With the pecking order established, the chefs were unleashed to run into the houses behind them and scavenge more ingredients from the suburbanites' refrigerators, which someone had thoughtfully equipped with cameras, so we could enjoy those gritty, exciting reaching-in-here-rooting-around-for-the-mayonnaise shots. Once the chefs had been set up at three separate grills—propane, charcoal, and Hibachi—to prepare their main courses, three cars rolled up and Mohktari informed that they'd also be required to cook appetizers under their hoods, using the engine blocks for heat. Chef Sydney, grumbling that he'd never cooked with an engine block before ("I think it's disgusting!"), managed to sound as if he thought that regular mortals who don't have four-star kitchens must do it every day and twice on Sundays. Chef Kristi felt the need to announce that she too had "never cooked this way before. I didn't know you could." The final results seemed to confirm that, as a matter of fact, you really can't. Before that, though, Mohktari had taken things up an extra notch by switching on a mechanical rainmaker and deluging the contestants, and their cooking stations with water. "This is what Extreme Chef is all about!" hooted Mohktari, which was as pathetic an admission as we're ever likely to see on TV now that Oprah decided that life is too short to hold a grudge against James Frey. While his rivals fled to the garage to fetch umbrellas, Chef Leather stood firm and kept working. "This was gonna be a warm salad," he muttered, "but now it's gonna be a wet one." No one had the heart to point out that, the way he sweats, it was always going to be both.

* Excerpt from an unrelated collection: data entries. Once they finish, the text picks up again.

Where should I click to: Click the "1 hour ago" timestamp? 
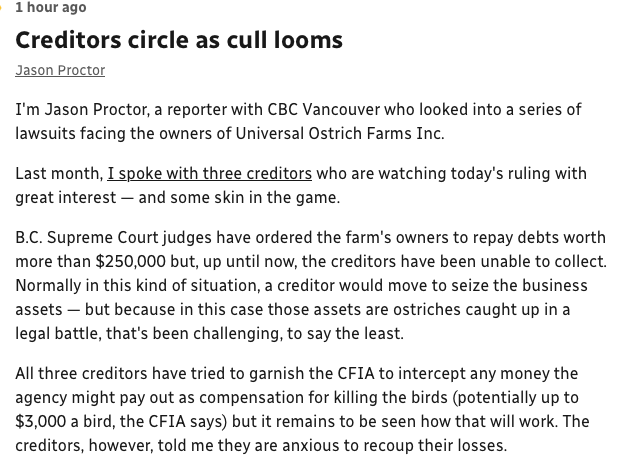(51, 7)
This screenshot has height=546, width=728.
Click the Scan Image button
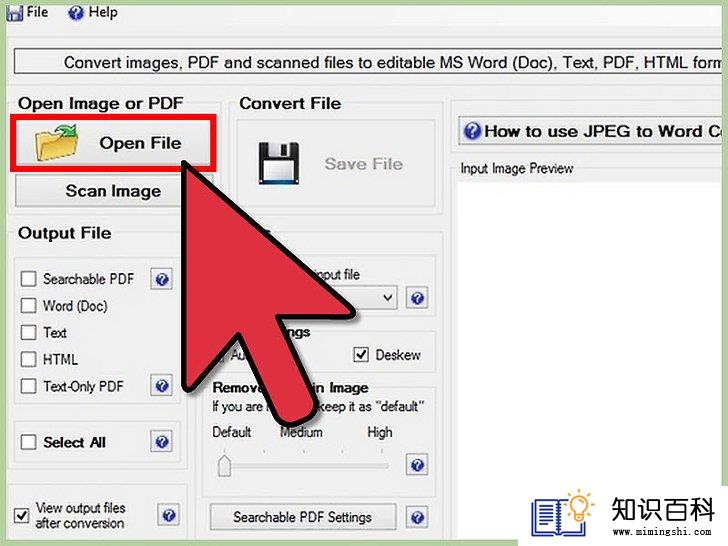99,191
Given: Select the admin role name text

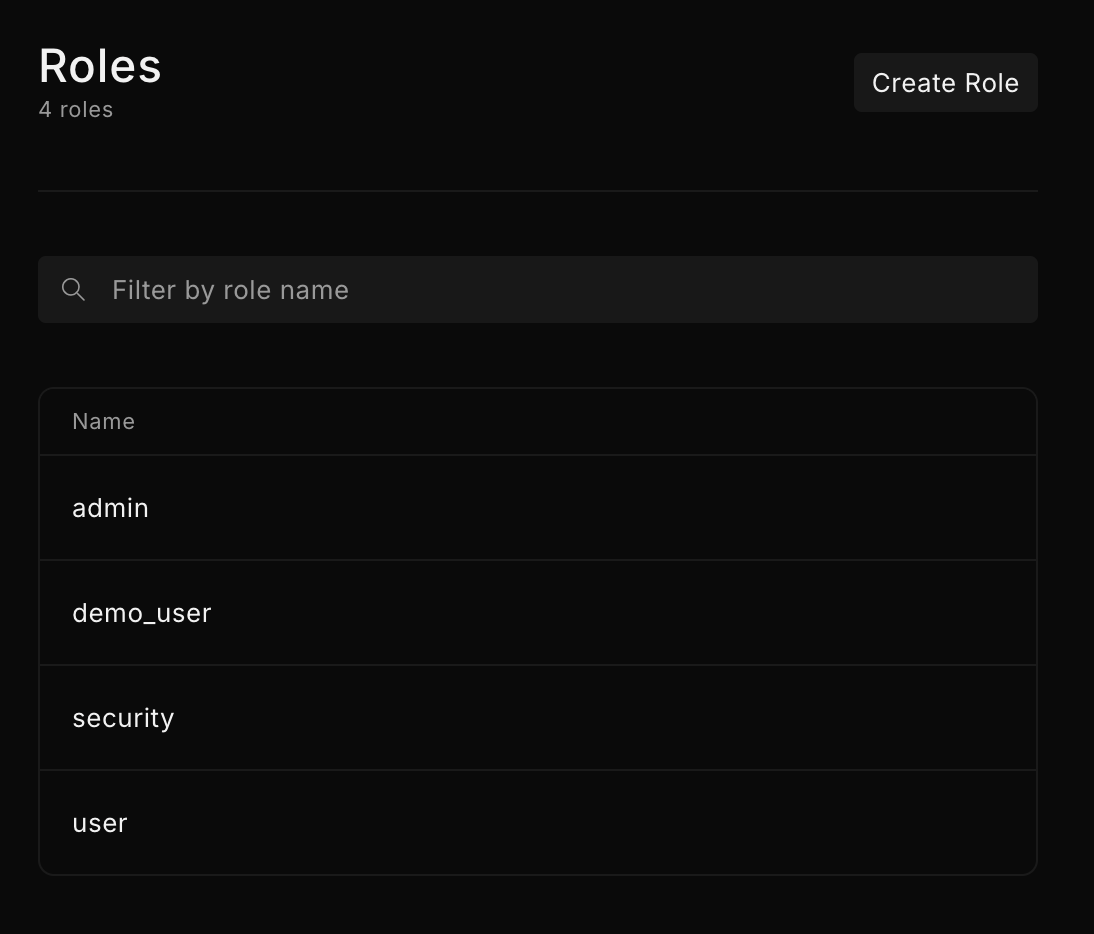Looking at the screenshot, I should 110,508.
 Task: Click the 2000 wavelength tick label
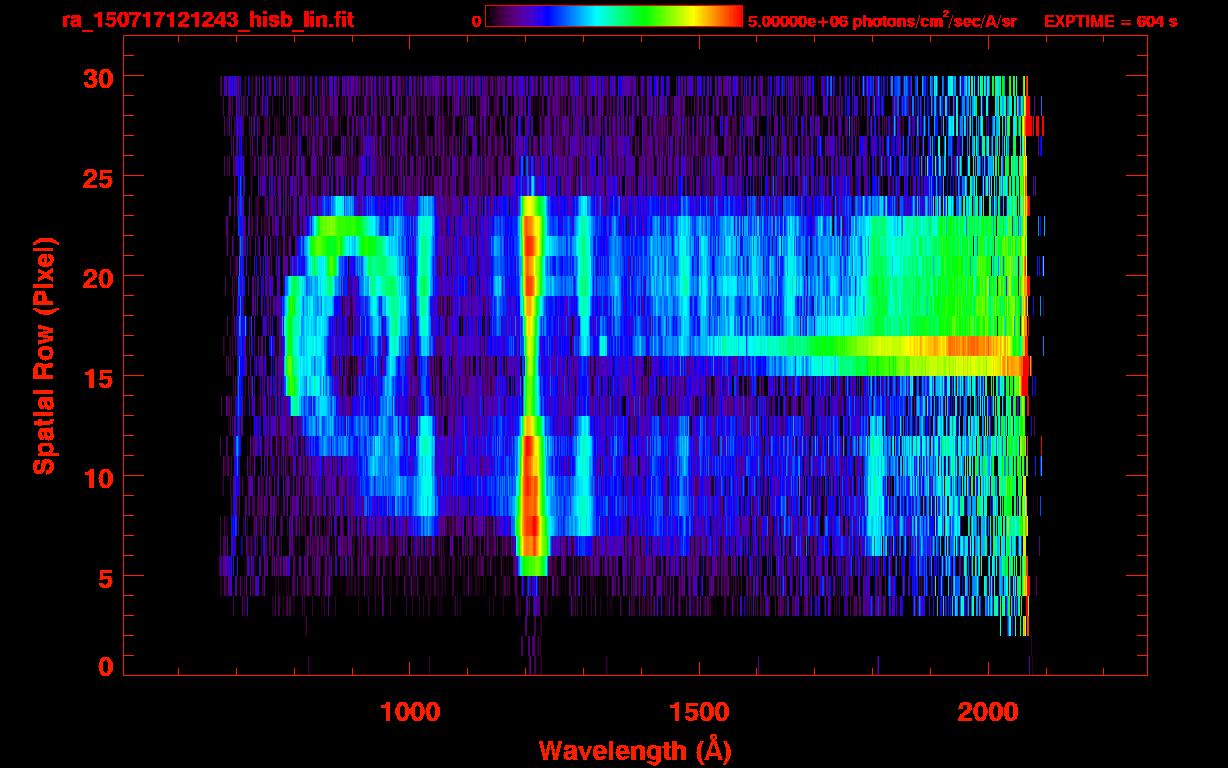pos(987,712)
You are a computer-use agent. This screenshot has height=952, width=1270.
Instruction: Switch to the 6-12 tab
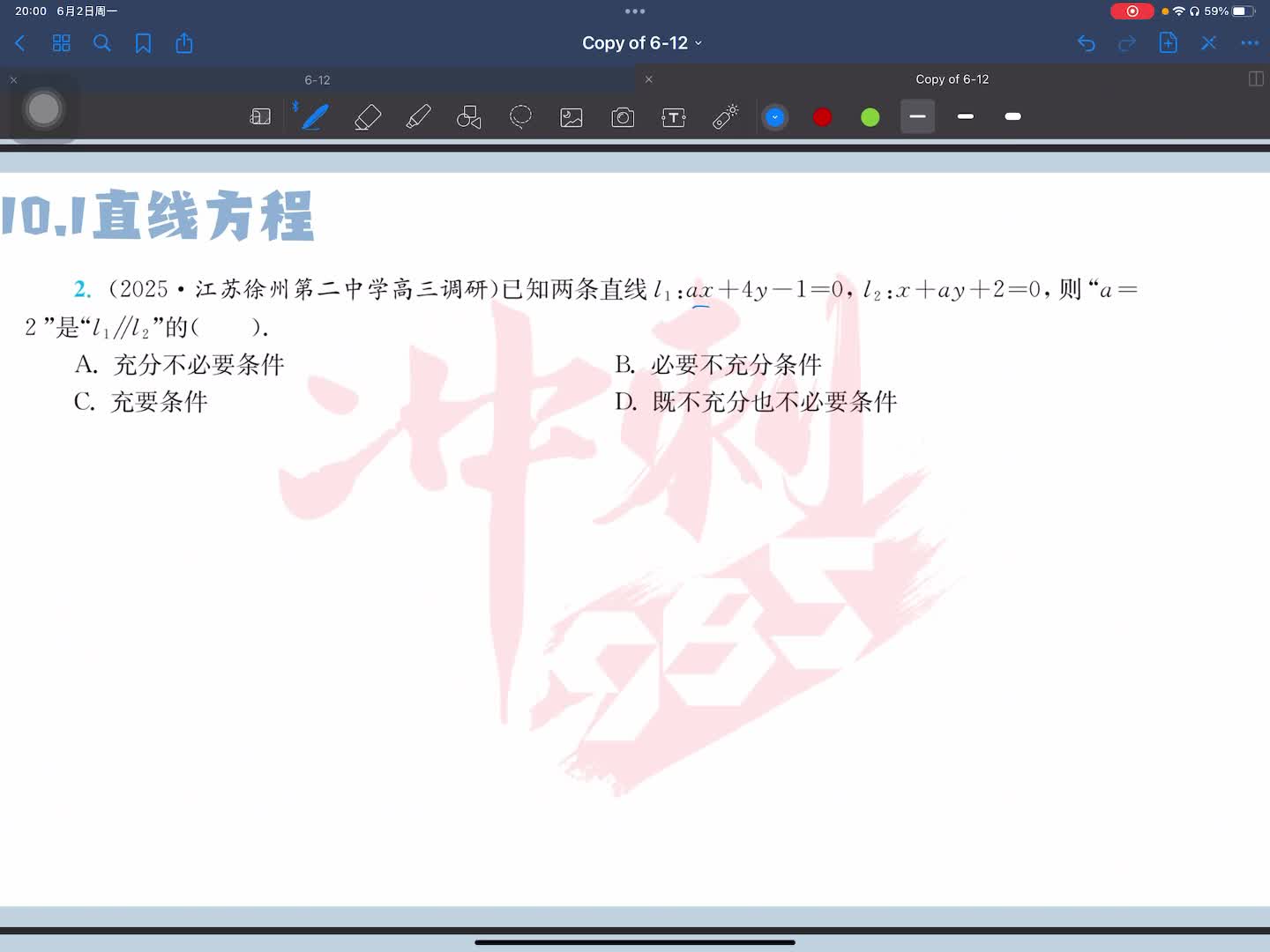tap(318, 80)
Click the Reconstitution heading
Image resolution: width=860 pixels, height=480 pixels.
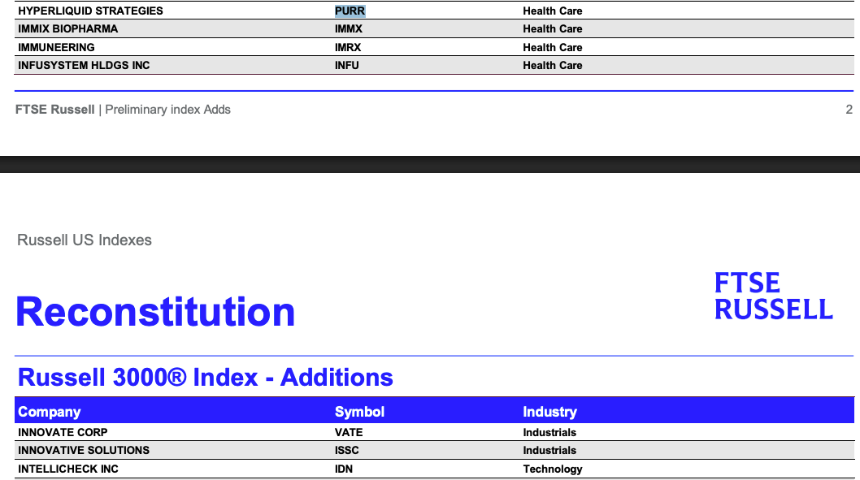(156, 312)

After Chef Sydney was ordered to crawl back to his fancy-shmancy French restaurant in L.A. and pull his rock back over him, the remaining chefs were handed a final challenge, to make a single delicious bite of food out of the contents of a typical fourth-grader's sack lunch—ham sandwich, beef jerky, raisins, string cheese, etc.—using a manicure set for implements. Chef Leather's sweet 'n' sour chutney triumphed over Chef Kristi's grilled ham and cheese sandwich—a good call, considering that she'd basically performed the alchemical feat of making a ham sandwich out of a ham sandwich. Chef Leather walked away with bragging rights and a prize of $10,000 to put towards his goal of making a better life for him and his family, while Chef Kristi looked as if she had more than half a mind to stab him and the judges to death with the cuticle scissors, take the ten grand, and spend it all on donuts. Extreme Chef probably isn't a sign of the coming of the end of days or anything, but I am a little surprised that it's the Food Network, and not some tagalong channel that doesn't have its whole identity invested in the future of the foodie TV genre, that's brought us to this pass. Do they really just sit in their offices over there and worry that Spike TV is breathing down their necks? Seriously, guys, think about when the end of days does come, and you have to stand in judgment before the panel that will judge the worth of what you did in this life. Julia Child might be on that panel.